**Short exercise:**
Continue the GoAccess manual page excerpt below, starting right after its last sentence about custom format strings.

**Page text:**
Only if configured with --enable-tcb=btree
.TP
\fB\-\-load-from-disk
Load previously stored data from disk. Database files need to exist. See
.I keep-db-files.
Only if configured with --enable-tcb=btree
.TP
\fB\-\-db-path=<dir>
Path where the on-disk database files are stored. The default value is the
.I /tmp
directory.
Only if configured with --enable-tcb=btree
.TP
\fB\-\-xmmap=<num>
Set the size in bytes of the extra mapped memory. The default value is 0.
Only if configured with --enable-tcb=btree
.TP
\fB\-\-cache-lcnum=<num>
Specifies the maximum number of leaf nodes to be cached. If it is not more than
0, the default value is specified. The default value is 1024. Setting a larger
value will increase speed performance, however, memory consumption will
increase. Lower value will decrease memory consumption.
Only if configured with --enable-tcb=btree
.TP
\fB\-\-cache-ncnum=<num>
Specifies the maximum number of non-leaf nodes to be cached. If it is not more
than 0, the default value is specified. The default value is 512.
Only if configured with --enable-tcb=btree
.TP
\fB\-\-tune-lmemb=<num>
Specifies the number of members in each leaf page. If it is not more than 0,
the default value is specified. The default value is 128.
Only if configured with --enable-tcb=btree
.TP
\fB\-\-tune-nmemb=<num>
Specifies the number of members in each non-leaf page. If it is not more than
0, the default value is specified. The default value is 256.
Only if configured with --enable-tcb=btree
.TP
\fB\-\-tune-bnum=<num>
Specifies the number of elements of the bucket array. If it is not more than 0,
the default value is specified. The default value is 32749. Suggested size of
the bucket array is about from 1 to 4 times of the number of all pages to be
stored.
Only if configured with --enable-tcb=btree
.TP
\fB\-\-compression=<zlib|bz2>
Specifies that each page is compressed with ZLIB|BZ2 encoding.
Only if configured with --enable-tcb=btree
.TP
Processing Logs Incrementally
GoAccess has the ability to process logs incrementally through the on-disk
B+Tree database. It works in the following way:
A data set must be persisted first with --keep-db-files, then the same data set
can be loaded with --load-from-disk. If new data is passed (piped or through a
log file), it will append it to the original data set. To preserve the data at
all times, --keep-db-files must be used. If --load-from-disk is used without
--keep-db-files, database files will be deleted upon closing the program.
.SH CUSTOM LOG/DATE FORMAT
GoAccess can parse virtually any web log format.
.P
Predefined options include, Common Log Format (CLF), Combined Log Format
(XLF/ELF), including virtual host, Amazon CloudFront (Download Distribution),
Google Cloud Storage and W3C format (IIS).
.P
GoAccess allows any custom format string as well.

**Given information:**
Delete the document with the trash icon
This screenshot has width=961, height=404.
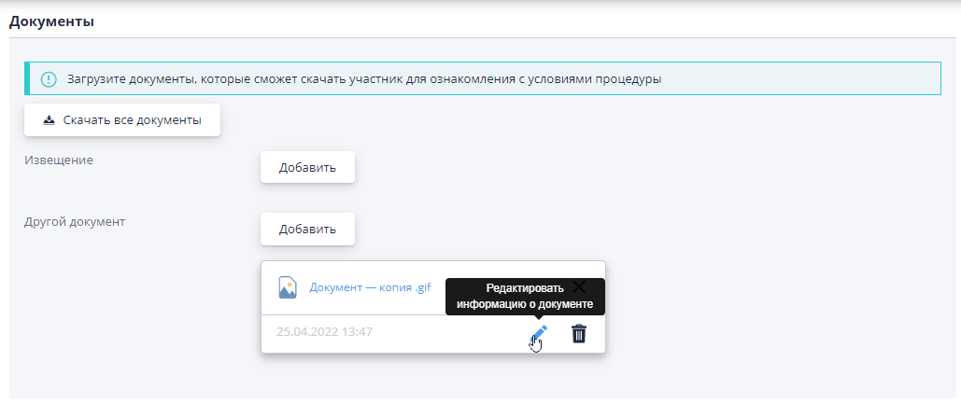579,334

**Result of the task:**
.P
There are two ways to configure the log format.
The easiest is to run GoAccess with
.I -c
to prompt a configuration window. Otherwise, it can be configured under
~/.goaccessrc or the %sysconfdir%.
.IP "time_format"
The
.I time_format
variable followed by a space, specifies the log format time
containing any combination of regular characters and special format specifiers.
They all begin with a percentage (%) sign. See `man strftime`.
.I %T or %H:%M:%S.
.IP
.I Note:
If a timestamp is given in microseconds,
.I
%f
must be used as
.I
time_format
.IP "date_format"
The
.I date_format
variable followed by a space, specifies the log format date containing any
combination of regular characters and special format specifiers. They all begin
with a percentage (%) sign. See `man strftime`. e.g.,
.I %Y-%m-%d.
.IP
.I Note:
If a timestamp is given in microseconds,
.I
%f
must be used as
.I
date_format
.IP "log_format"
The
.I log_format
variable followed by a space or
.I \\\\t
, specifies the log format string.
.IP %x
A date and time field matching the
.I time_format
and
.I date_format
variables. This is used when a timestamp is given instead of the date and time
being in two separated variables.
.IP %t
time field matching the
.I time_format
variable.
.IP %d
date field matching the
.I date_format
variable.
.IP %v
The canonical Server Name of the server serving the request (Virtual Host).
.IP %h
host (the client IP address, either IPv4 or IPv6)
.IP %r
The request line from the client. This requires specific delimiters around the
request (as single quotes, double quotes, or anything else) to be parsable. If
not, we have to use a combination of special format specifiers as %m %U %H.
.IP %q
The query string.
.IP %m
The request method.
.IP %U
The URL path requested.
.I Note:
If the query string is in %U, there is no need to use
.I %q.
However, if the URL path, does not include any query string, you may use
.I %q
and the query string will be appended to the request.
.IP %H
The request protocol.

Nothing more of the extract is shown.